(Beginning of Records supplied)

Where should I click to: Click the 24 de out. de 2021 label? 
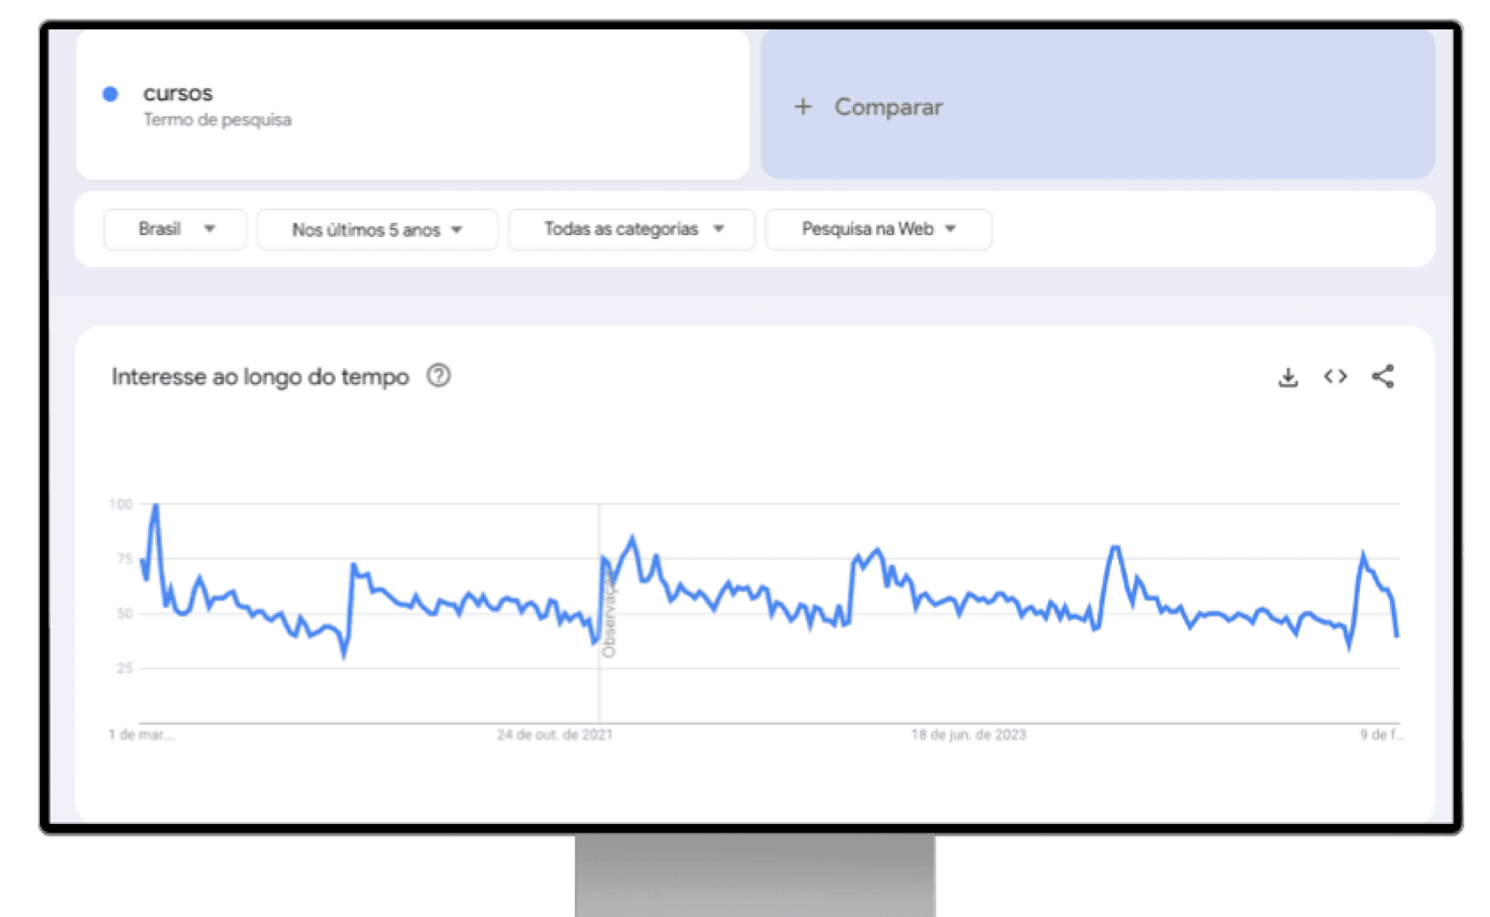555,735
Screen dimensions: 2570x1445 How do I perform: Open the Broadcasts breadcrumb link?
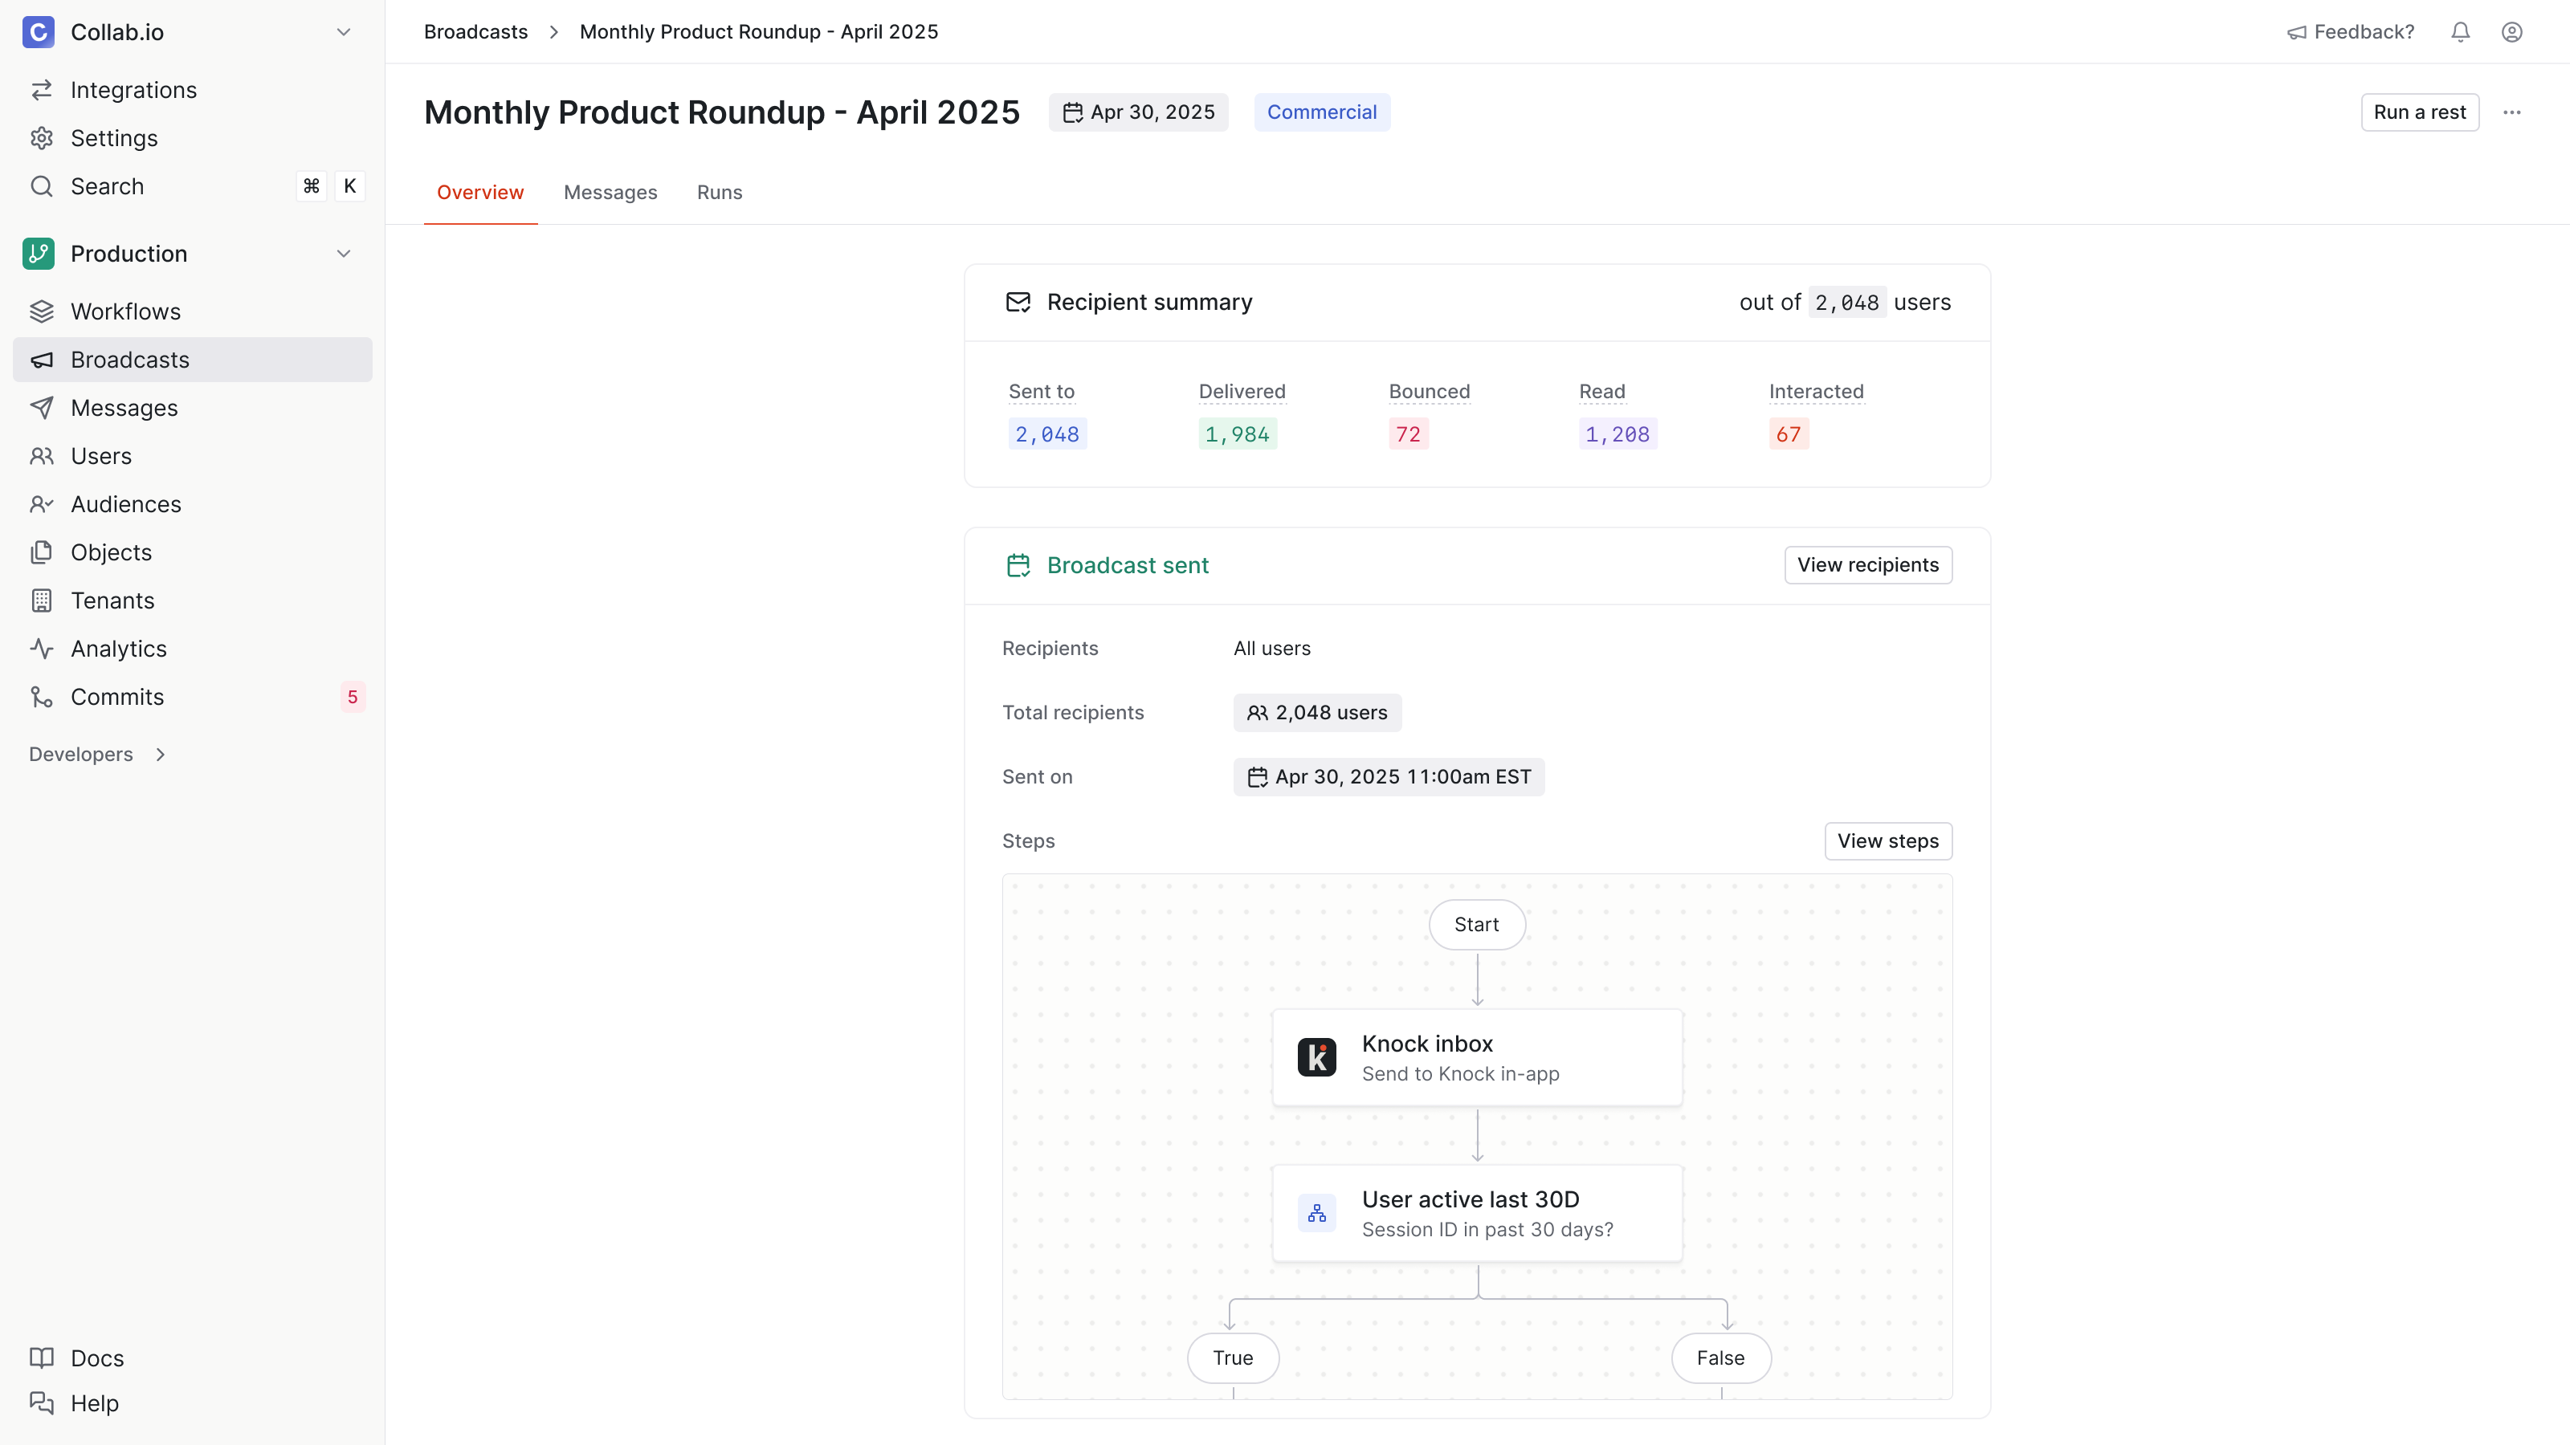coord(475,31)
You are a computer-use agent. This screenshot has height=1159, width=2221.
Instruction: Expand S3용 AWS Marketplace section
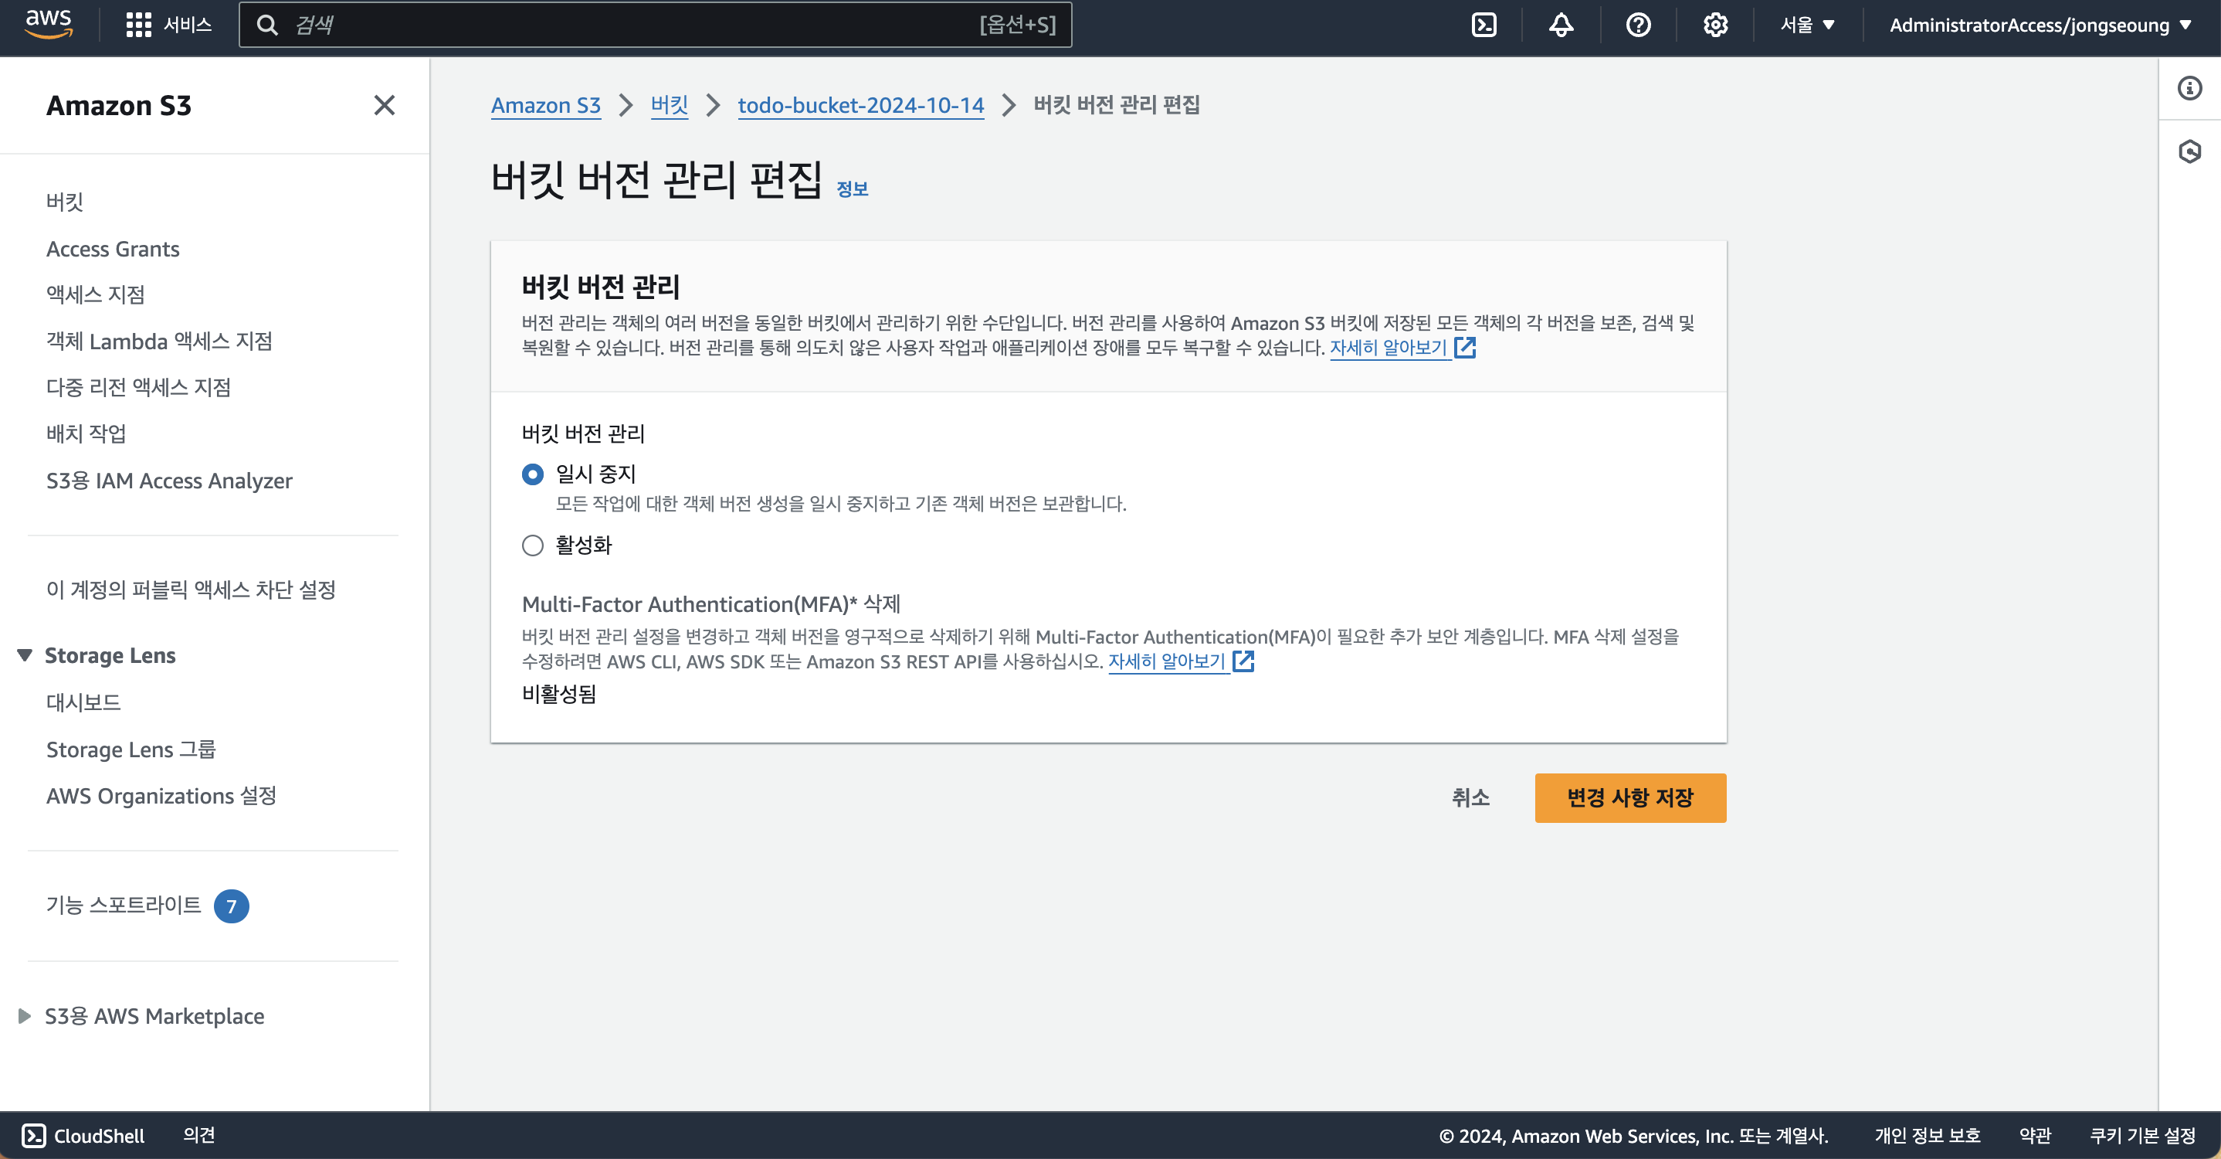click(x=25, y=1016)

(End of Records supplied)

» **Assignment**:
The complete set of records should be written out again, pictures excluded.

» **Result below**:
Where should I click to: Click the 24 de out. de 2021 label? 
555,735
Screen dimensions: 2570x1445 How do I perform: Open the Broadcasts breadcrumb link?
coord(475,31)
You are a computer-use agent. This screenshot has height=1159, width=2221.
Instruction: Expand S3용 AWS Marketplace section
click(x=25, y=1016)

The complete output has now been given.